How to refine your research question
For the IB Diploma Programme, once you have a rough idea, tighten it with a quick checklist:
- Name the exact system and its range (e.g. "pendulum length from 20 cm to 100 cm in 10 cm steps").
- State the expected theoretical relationship and the graph you will draw.
- Confirm the equipment exists and the biggest uncertainty is manageable.
- Plan repeats to average and estimate random uncertainty, and trim any second variable.

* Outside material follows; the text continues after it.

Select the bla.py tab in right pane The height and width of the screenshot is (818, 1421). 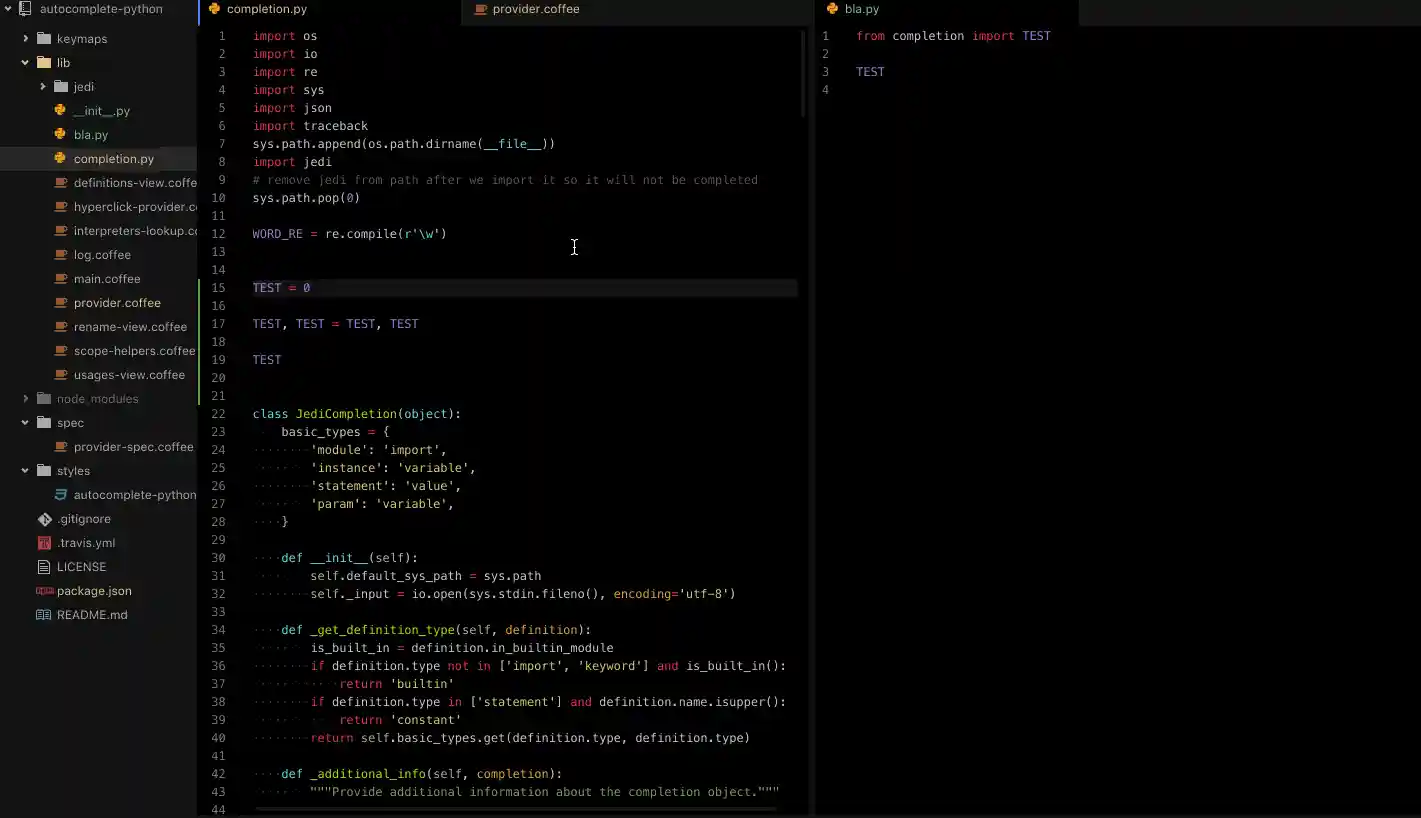coord(861,9)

A refined RQ reads like a plan you could hand to another student and get the same experiment back.
How MarkScheme helps
You can draft your question, method, and analysis, then check the wording against IB assessment language rather than guessing what "sufficient" means. [Get an answer or a draft section marked](/mark) for criterion-style feedback, and shore up the underlying physics with the free [IB Physics SL course](/ib/courses/physics-sl) or [HL course](/ib/courses/physics-hl). If you are aiming for the top band overall, pair this with [how to get a 7 in IB Physics](/blog/ib-physics-how-to-get-a-7), and browse the wider [IB guides hub](/guides/ib) for related subjects.
Frequently asked questions
For the IB Diploma Programme, one focused variable you change, one you measure, a specific system, and a known theoretical relationship to test — phrased so you can already picture the graph and attach uncertainties before you collect any data.
What makes a good Physics IA research question?
Do I need a graph in my Physics IA?
In almost every case, yes. A graph — ideally a linearised one where the gradient means something physical — is how you show the relationship, compare it with theory, and display uncertainty. Choosing an RQ that naturally produces one makes the whole analysis easier.
How original does my topic need to be?
You do not need to invent new physics. A standard relationship is fine — the originality comes from your choice of system, your method, and your engagement. A guitar string, a bouncing ball, or a cooling drink can all score full marks with a thoughtful approach.
Can I use a smartphone for data collection?
Yes. Phone sensors (magnetometer, accelerometer), slow-motion video, and free timing or oscilloscope apps are legitimate and often more precise than eye-and-stopwatch methods. Just describe how you used them and estimate their uncertainty.
What if my results do not match the theory?
That is not a failure — it is material for your evaluation. Discuss systematic errors, limitations, and improvements. Examiners reward honest, quantitative reflection far more than a suspiciously perfect result.